↓
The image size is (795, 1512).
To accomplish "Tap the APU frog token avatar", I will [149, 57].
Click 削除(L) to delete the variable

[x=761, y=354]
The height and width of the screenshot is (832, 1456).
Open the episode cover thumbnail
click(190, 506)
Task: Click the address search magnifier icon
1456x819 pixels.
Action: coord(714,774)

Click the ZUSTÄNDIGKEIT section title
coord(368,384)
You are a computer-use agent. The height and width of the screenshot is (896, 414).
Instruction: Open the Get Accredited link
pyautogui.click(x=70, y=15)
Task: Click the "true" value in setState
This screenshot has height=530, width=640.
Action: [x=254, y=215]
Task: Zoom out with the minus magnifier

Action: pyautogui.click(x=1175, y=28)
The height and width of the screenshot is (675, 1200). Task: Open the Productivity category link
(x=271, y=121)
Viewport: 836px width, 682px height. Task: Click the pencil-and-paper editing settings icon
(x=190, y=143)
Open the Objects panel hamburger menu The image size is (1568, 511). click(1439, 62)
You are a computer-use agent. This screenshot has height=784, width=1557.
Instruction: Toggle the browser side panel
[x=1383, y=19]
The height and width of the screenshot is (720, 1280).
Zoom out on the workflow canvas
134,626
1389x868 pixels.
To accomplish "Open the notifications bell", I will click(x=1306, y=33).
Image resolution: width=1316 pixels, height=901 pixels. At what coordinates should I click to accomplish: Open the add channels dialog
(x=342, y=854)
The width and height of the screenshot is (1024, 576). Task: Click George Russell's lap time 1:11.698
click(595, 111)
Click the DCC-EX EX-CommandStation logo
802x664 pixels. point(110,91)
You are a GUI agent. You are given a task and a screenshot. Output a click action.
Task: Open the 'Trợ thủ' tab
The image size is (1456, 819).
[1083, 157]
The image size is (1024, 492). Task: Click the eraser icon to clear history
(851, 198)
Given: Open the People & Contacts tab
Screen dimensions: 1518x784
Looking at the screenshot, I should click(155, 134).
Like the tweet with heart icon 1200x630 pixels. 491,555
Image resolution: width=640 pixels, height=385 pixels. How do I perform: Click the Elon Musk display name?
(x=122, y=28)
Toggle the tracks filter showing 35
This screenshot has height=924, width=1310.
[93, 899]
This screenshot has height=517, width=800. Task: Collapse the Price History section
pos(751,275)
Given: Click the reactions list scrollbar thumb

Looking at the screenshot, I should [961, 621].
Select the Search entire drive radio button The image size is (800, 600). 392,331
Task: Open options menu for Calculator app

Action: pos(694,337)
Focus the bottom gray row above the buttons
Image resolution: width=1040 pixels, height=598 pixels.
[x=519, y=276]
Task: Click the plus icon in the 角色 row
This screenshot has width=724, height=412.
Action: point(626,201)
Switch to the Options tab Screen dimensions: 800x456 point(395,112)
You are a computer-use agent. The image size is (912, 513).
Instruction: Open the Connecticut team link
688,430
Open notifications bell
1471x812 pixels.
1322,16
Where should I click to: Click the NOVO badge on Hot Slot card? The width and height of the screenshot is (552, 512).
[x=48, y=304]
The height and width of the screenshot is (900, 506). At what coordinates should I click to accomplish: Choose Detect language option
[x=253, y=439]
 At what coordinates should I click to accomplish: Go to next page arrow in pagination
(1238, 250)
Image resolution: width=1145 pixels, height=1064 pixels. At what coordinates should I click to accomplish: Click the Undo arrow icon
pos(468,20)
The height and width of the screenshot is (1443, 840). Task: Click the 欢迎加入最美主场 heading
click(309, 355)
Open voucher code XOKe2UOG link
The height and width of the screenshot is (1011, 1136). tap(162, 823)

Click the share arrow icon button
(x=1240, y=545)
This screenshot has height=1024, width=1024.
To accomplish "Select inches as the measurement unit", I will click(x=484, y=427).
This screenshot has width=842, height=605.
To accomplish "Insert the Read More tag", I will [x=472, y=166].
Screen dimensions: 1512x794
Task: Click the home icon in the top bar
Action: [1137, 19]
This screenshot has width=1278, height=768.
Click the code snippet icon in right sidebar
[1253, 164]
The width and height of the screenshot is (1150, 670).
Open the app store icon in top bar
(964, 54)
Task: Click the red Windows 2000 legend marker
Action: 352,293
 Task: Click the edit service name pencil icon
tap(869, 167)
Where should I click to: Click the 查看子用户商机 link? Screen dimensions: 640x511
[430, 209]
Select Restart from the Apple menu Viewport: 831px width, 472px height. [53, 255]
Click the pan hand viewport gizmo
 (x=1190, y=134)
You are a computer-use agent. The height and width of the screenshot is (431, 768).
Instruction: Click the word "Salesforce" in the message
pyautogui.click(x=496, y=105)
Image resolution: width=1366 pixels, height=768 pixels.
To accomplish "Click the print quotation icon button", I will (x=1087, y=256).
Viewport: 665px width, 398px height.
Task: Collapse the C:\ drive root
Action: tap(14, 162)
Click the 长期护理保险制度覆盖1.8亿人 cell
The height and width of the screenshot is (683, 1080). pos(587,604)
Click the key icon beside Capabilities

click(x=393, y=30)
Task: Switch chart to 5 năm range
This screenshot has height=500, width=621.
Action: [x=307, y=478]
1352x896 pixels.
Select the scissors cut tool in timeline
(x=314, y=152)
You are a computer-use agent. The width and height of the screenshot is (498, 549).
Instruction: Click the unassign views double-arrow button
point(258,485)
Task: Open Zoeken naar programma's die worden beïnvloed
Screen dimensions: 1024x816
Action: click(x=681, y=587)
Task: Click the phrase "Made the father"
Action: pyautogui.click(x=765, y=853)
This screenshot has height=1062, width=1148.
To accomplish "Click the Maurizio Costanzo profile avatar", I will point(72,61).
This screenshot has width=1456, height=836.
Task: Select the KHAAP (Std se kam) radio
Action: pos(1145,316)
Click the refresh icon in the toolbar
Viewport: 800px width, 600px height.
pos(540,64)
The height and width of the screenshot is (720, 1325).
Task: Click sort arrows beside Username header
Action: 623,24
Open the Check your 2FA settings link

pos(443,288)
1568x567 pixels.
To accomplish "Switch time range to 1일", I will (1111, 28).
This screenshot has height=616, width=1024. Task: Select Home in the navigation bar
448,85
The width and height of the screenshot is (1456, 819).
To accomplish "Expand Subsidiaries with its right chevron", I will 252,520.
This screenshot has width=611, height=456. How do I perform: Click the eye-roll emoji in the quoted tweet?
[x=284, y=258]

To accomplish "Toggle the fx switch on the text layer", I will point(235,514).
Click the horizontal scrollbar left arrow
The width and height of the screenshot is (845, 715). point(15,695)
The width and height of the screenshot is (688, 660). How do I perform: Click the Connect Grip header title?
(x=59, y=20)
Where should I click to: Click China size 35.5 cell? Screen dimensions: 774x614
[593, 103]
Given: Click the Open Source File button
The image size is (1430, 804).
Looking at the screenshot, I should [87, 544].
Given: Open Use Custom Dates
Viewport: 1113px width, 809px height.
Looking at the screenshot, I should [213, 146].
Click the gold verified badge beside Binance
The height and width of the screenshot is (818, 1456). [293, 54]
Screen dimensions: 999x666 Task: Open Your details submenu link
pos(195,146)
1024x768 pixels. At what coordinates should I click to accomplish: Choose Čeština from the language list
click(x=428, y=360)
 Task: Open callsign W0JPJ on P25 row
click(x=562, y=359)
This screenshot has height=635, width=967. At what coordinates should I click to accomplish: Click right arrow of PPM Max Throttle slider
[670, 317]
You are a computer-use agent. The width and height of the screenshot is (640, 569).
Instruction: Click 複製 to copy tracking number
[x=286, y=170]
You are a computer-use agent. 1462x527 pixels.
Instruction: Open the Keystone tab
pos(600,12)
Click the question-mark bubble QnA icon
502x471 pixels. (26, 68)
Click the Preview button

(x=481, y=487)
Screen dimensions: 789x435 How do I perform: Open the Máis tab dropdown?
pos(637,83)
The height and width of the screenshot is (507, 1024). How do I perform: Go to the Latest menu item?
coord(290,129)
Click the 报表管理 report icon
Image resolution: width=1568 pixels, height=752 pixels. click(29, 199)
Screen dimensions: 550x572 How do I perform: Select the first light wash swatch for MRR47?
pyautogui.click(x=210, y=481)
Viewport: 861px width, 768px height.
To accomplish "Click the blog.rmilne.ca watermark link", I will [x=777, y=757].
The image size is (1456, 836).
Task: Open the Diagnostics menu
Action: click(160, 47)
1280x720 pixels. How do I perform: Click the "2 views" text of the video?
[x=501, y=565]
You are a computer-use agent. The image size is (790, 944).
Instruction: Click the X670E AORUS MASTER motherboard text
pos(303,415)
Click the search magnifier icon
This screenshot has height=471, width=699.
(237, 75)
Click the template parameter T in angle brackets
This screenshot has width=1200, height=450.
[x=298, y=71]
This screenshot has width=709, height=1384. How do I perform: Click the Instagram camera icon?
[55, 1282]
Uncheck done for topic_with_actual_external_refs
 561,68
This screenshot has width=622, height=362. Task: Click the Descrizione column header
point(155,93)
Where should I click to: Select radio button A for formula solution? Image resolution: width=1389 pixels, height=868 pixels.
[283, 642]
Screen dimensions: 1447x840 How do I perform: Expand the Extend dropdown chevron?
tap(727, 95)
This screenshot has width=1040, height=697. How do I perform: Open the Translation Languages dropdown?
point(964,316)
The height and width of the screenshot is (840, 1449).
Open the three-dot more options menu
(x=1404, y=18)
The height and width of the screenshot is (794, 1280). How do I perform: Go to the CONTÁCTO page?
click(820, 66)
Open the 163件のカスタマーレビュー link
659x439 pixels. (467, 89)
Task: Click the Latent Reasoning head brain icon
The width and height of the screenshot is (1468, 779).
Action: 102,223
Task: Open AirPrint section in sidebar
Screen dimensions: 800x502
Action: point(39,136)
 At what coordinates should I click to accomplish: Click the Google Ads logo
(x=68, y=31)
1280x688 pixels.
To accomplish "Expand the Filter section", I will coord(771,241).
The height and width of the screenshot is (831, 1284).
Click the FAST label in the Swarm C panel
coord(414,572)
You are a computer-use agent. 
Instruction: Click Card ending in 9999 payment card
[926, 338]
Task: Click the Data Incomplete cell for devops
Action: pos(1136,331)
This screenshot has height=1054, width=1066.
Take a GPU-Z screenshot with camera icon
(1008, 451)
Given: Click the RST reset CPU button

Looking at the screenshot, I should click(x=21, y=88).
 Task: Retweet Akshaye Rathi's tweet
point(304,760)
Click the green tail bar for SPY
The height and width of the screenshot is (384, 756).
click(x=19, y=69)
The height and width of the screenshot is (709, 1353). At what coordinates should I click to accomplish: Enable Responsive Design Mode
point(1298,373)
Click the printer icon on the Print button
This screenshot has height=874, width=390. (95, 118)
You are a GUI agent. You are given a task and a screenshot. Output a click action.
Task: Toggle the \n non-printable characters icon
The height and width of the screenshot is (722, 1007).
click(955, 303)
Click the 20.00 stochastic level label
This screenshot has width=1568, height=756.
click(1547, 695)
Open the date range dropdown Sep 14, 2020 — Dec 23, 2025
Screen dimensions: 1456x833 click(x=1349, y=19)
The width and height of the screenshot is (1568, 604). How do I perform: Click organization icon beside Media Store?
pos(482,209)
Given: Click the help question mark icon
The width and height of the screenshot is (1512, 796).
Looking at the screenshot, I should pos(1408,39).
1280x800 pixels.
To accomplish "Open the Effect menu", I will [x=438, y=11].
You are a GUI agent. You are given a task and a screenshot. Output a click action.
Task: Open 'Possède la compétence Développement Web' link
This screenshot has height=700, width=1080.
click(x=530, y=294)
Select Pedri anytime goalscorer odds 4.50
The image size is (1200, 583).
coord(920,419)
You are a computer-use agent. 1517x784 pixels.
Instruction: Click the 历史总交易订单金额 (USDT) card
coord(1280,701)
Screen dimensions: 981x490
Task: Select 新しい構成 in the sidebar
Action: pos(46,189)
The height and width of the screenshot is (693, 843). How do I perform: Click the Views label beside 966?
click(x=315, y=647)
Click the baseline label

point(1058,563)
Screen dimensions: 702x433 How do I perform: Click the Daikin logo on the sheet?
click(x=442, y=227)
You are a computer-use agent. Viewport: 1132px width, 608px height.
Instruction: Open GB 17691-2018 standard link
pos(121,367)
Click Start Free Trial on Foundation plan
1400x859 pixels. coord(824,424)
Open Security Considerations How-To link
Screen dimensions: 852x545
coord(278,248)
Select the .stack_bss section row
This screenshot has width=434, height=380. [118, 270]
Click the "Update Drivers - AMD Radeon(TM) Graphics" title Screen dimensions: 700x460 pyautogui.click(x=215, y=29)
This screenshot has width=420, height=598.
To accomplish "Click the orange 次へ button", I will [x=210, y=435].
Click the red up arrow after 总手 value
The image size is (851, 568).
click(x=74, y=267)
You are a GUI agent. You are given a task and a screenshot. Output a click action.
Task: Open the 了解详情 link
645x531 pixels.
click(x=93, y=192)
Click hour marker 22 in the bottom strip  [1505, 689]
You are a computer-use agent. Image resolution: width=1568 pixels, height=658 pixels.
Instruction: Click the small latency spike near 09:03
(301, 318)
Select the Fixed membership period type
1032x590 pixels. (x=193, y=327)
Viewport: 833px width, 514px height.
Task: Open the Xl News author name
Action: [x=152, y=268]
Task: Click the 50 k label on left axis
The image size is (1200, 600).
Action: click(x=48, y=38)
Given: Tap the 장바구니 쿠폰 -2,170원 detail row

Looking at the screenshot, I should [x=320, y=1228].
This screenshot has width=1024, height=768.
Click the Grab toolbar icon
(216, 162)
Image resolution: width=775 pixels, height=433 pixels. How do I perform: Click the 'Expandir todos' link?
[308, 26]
↑
- **Brief**
Each line in the listing above that contains "notifications" should be copied.

- **Exercise solution**
To accomplish "Open the notifications bell", I will click(x=1306, y=33).
Open notifications bell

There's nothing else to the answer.